The Great Influenza of 1918 and The Wrights
Doctors John and Katherine Wright had a longtime effect in the city
A husband-and-wife team of doctors fought on the front lines of the Spanish influenza epidemic in Erie in 1918 and continued to lead city health efforts until as late as 1960.
His wife, Katharine Law Wright, M.D., 41 in 1918, operated a free clinic at West 21st and Peach streets.
“It must have been a terrible time,” said the couple’s grandson, Walter Kauffman III, 79.
Kauffman is descended from J.W. Wright’s first wife, Clara Keller. His wife, Peg Kauffman, has researched his family history. No stories of the 1918 epidemic were passed down through the family, she said. J.W. and Katherine’s only child, Virginia, was only 4 years old in 1918.
“That generation of doctors didn’t really talk about their work or their patients,” Peg Kauffman said. “And Virginia would have been too young to understand.”
The couple was well respected, she said.
“Doctors in those days also did no wrong. Their patients, everyone, thought that they walked on water,” Peg Kauffman said.
By the end of the 1918 Spanish influenza epidemic, though, some members of the public thought J.W. Wright should have reimposed a ban on public gatherings after an Armistice Day celebration sparked a resurgence of the virus.
Wright had decided that no ban or quarantine could prevent the spread of the deadly flu and that the only recourse would be to let it run its course. An earlier five-week ban on public gatherings, quarantines of families infected, and arrests for conducting business or spitting in public during the ban had not stopped the virus’ spread.

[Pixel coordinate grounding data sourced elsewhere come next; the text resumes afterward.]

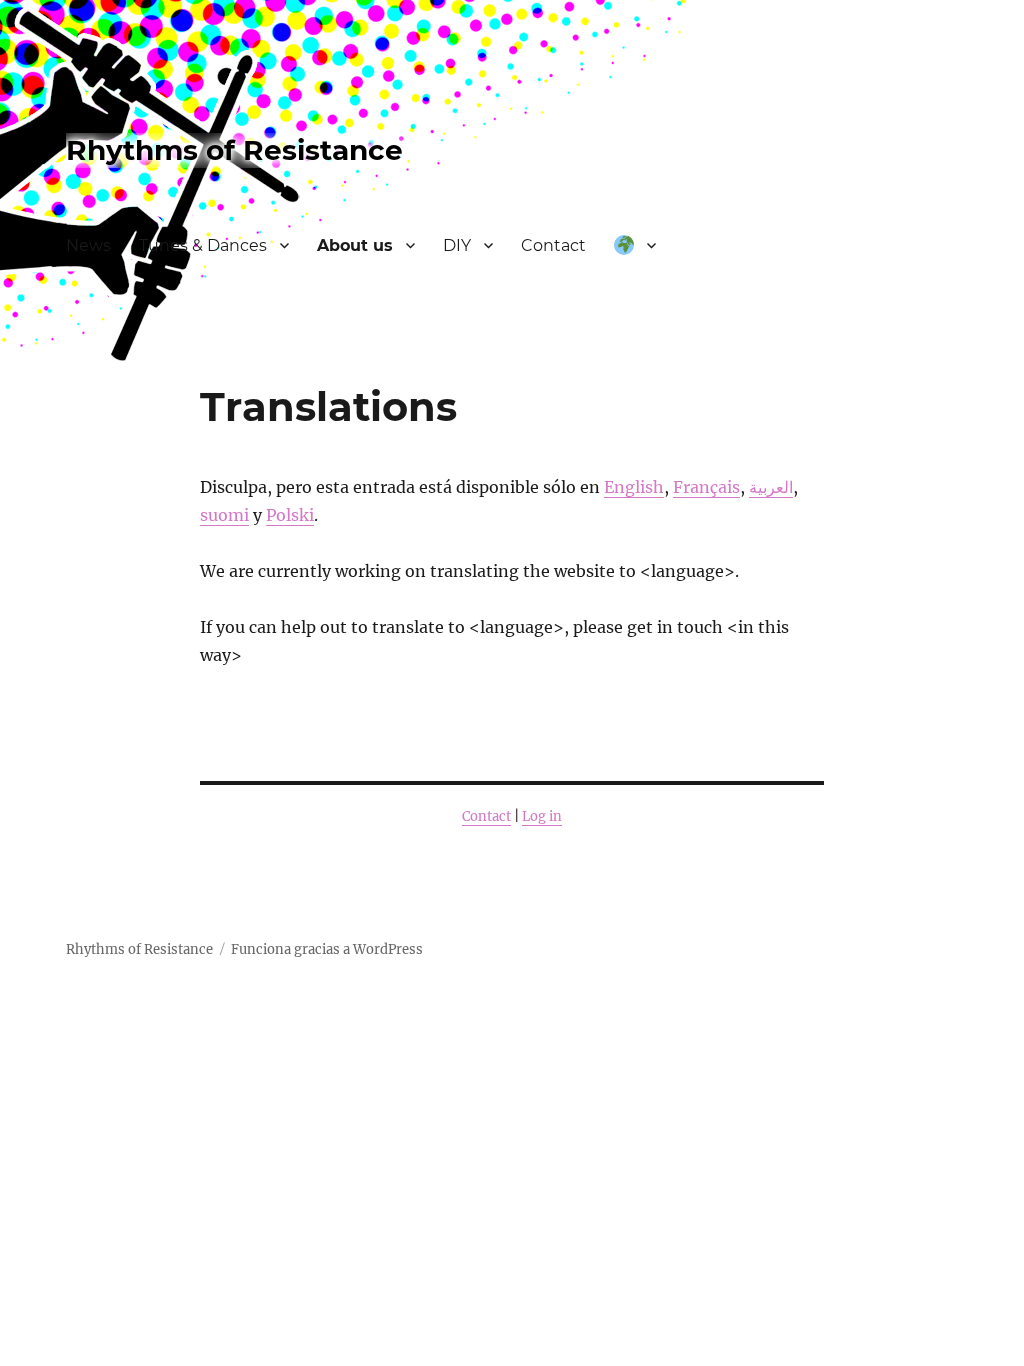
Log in (542, 816)
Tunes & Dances (203, 245)
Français (706, 487)
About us (355, 245)
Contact (553, 245)
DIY (457, 245)
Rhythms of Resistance (234, 150)
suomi (224, 515)
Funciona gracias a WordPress (327, 949)
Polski (290, 515)
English (634, 487)
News (88, 245)
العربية (771, 487)
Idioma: (635, 247)
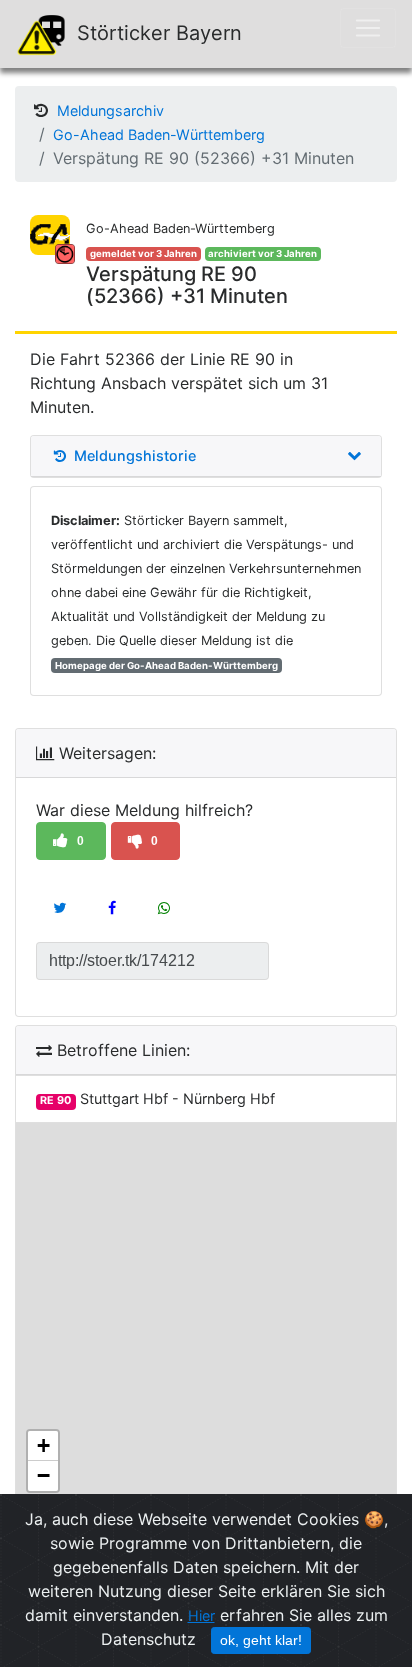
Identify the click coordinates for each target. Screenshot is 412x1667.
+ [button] (43, 1445)
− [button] (43, 1475)
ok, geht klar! (261, 1640)
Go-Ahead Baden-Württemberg (159, 134)
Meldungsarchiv (110, 110)
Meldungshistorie (133, 456)
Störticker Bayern (156, 33)
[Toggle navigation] (368, 28)
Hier (201, 1615)
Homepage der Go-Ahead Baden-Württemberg (166, 665)
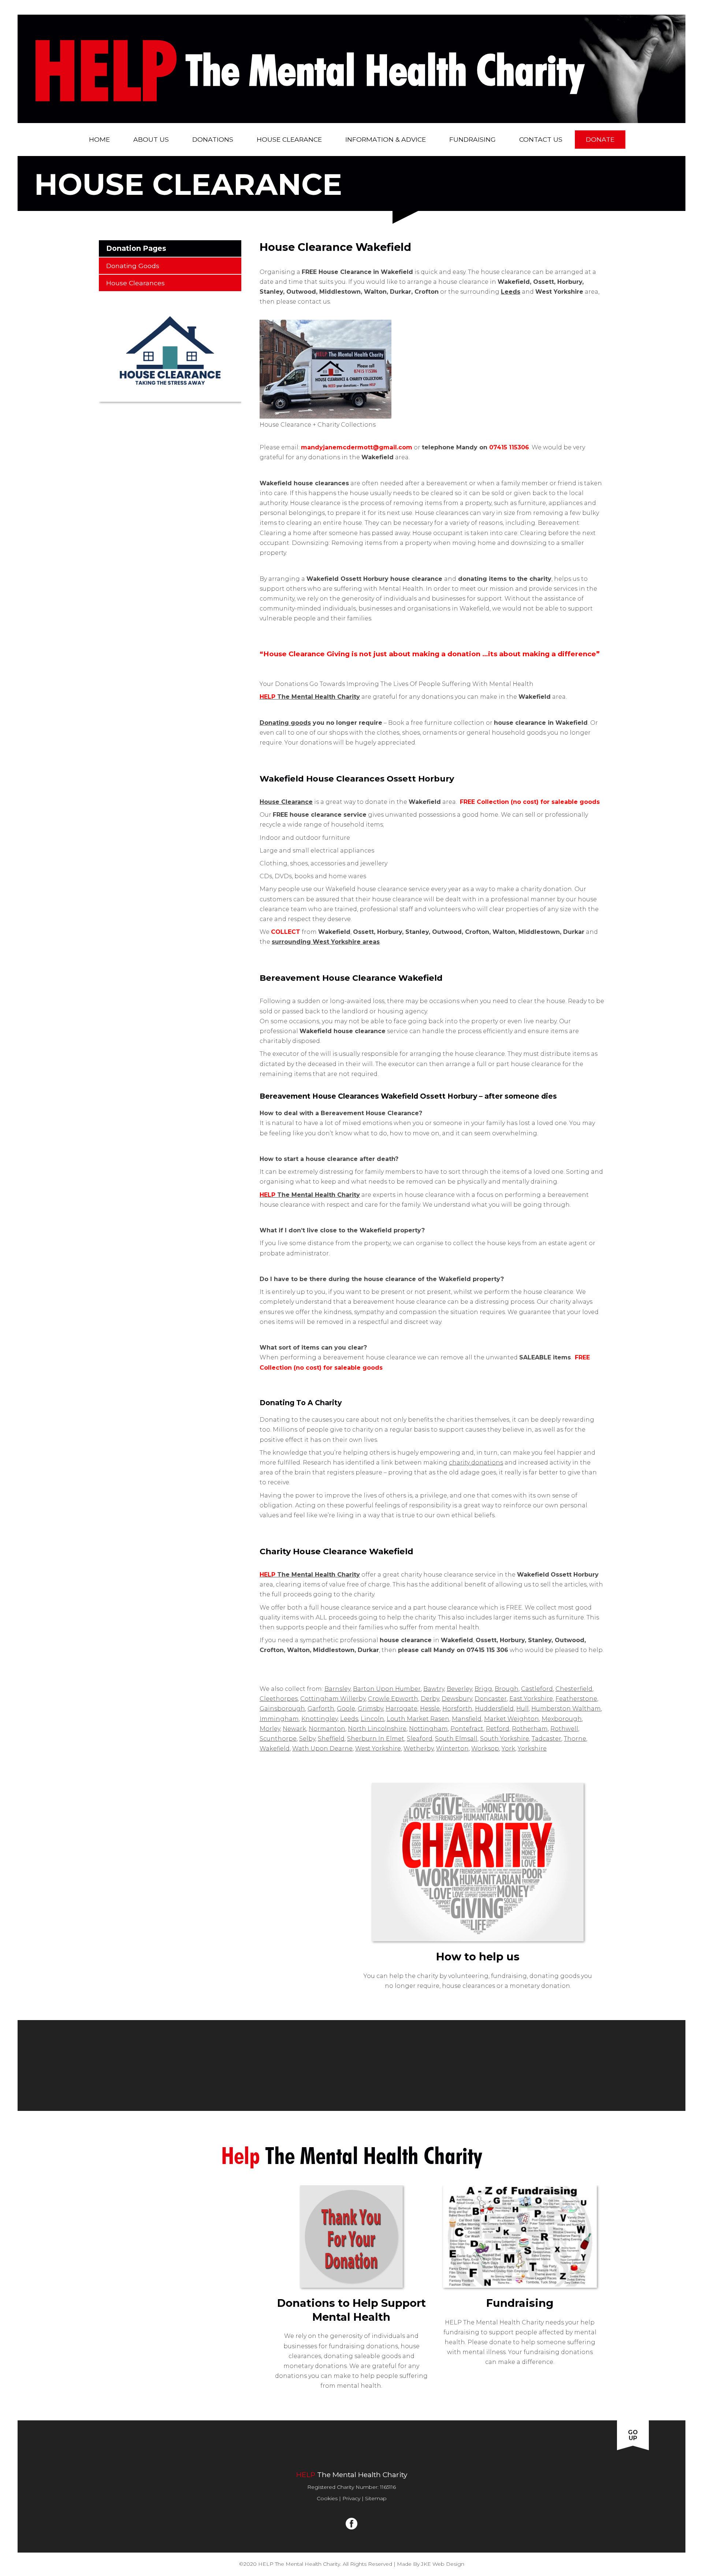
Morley (270, 1728)
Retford (497, 1728)
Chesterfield (573, 1688)
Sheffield (331, 1738)
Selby (307, 1738)
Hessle (430, 1708)
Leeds (349, 1718)
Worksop (485, 1748)
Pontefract (466, 1728)
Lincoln (372, 1718)
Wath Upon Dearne (322, 1748)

Still, he was stung by the criticism.
“I feel that we have done everything possible and we are in no way responsible for any deaths,” Wright said on Dec. 19, 1918.

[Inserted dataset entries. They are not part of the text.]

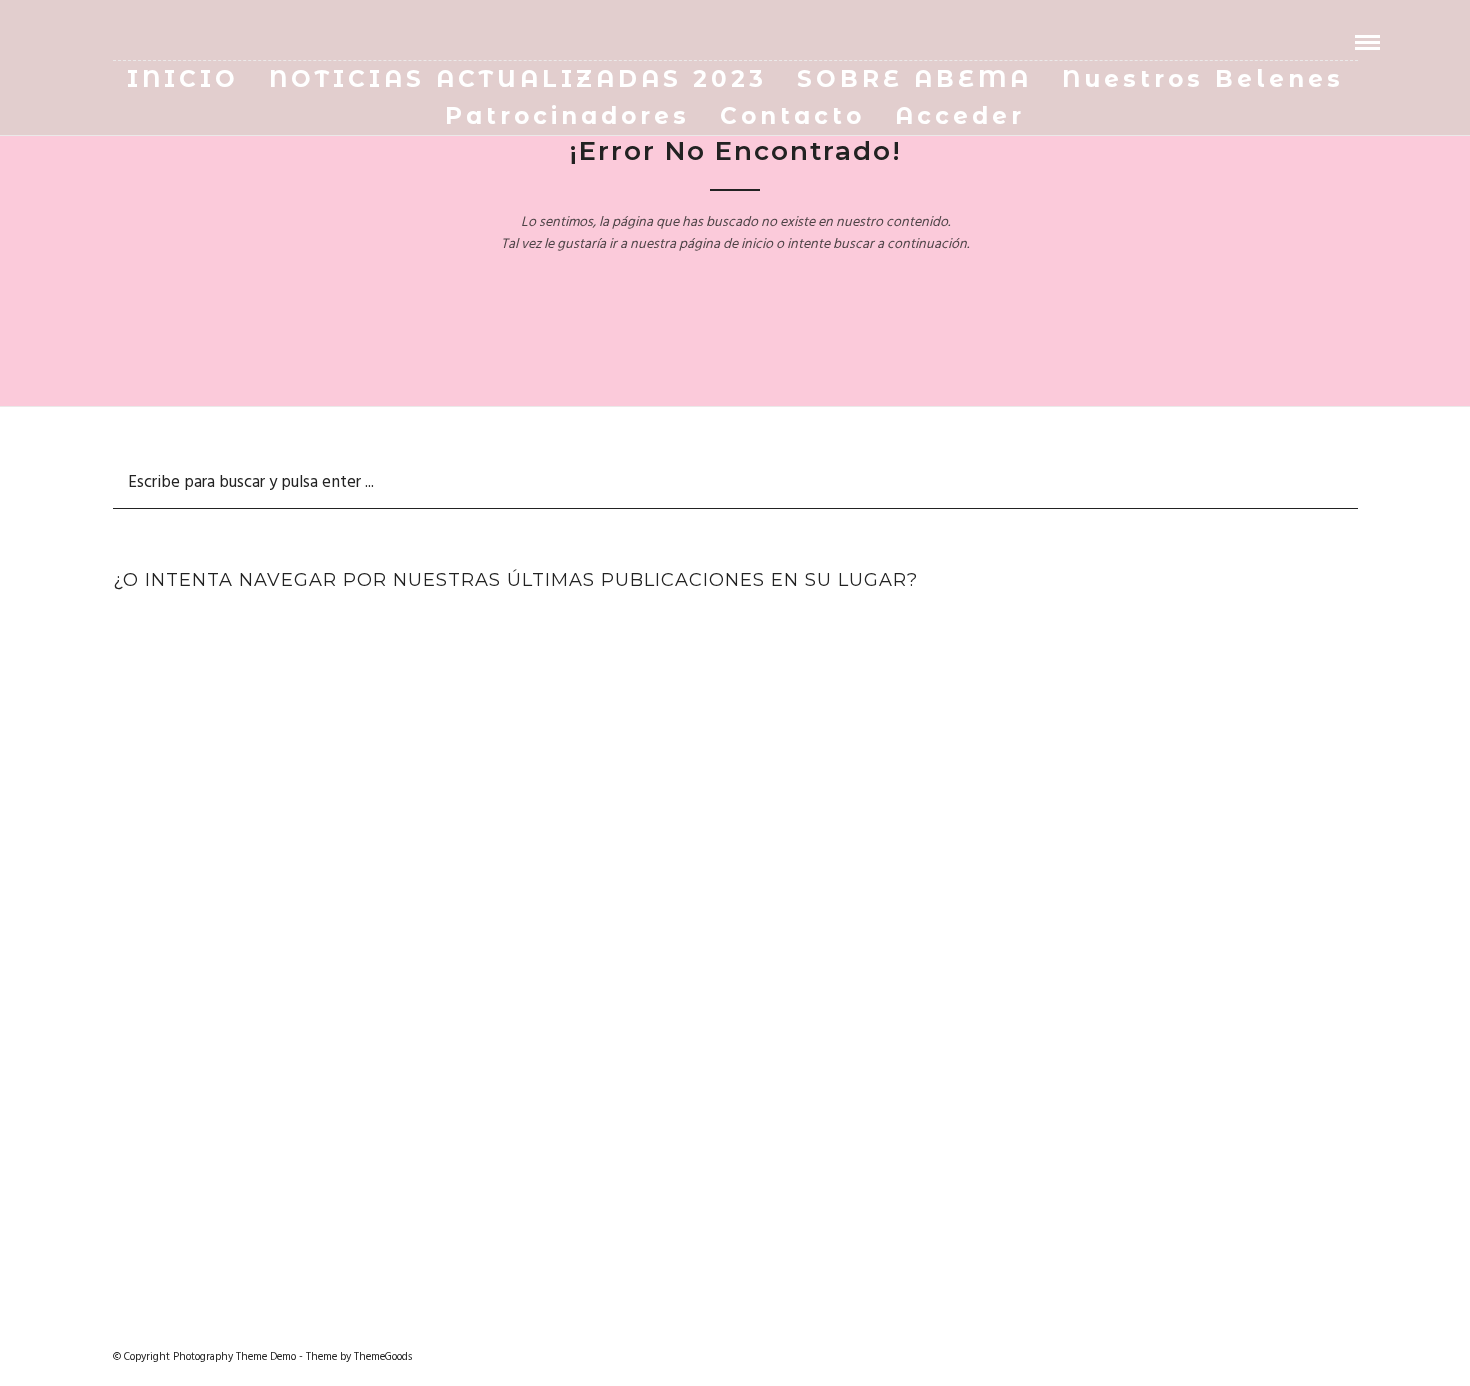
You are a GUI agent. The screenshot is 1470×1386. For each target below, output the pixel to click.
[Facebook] (97, 42)
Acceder (960, 116)
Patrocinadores (567, 116)
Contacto (792, 116)
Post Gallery (309, 654)
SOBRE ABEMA (914, 79)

J.W. Wright was a native of Crawford County and earned his medical degree from Jefferson Medical College in Philadelphia. He began practice in Wattsburg in 1891 and moved the practice to Erie, at 247 W. Eighth St., in 1896.

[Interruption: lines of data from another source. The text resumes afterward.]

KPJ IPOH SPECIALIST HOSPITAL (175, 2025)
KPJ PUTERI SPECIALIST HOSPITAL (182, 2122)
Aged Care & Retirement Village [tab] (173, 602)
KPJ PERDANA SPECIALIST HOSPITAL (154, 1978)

He served as an assistant surgeon during the Spanish-American War.
J.W. Wright was appointed county medical inspector in 1900 and held the position until 1921. He served as
city health officer until his death in 1926.
Katherine Wright was an Erie native and earned her medical degree from the Women’s Medical College of Philadelphia. She did “special duty” for the Pennsylvania Health Department through the influenza epidemic, according to Dr. John Chaffee’s 1990 “Reflections on Erie County Physicians,” and signed the death certificates for a number of its victims.
She was director of the clinic at 21st and Peach streets from its opening during a typhoid epidemic in 1912 until 1960. She died in 1966.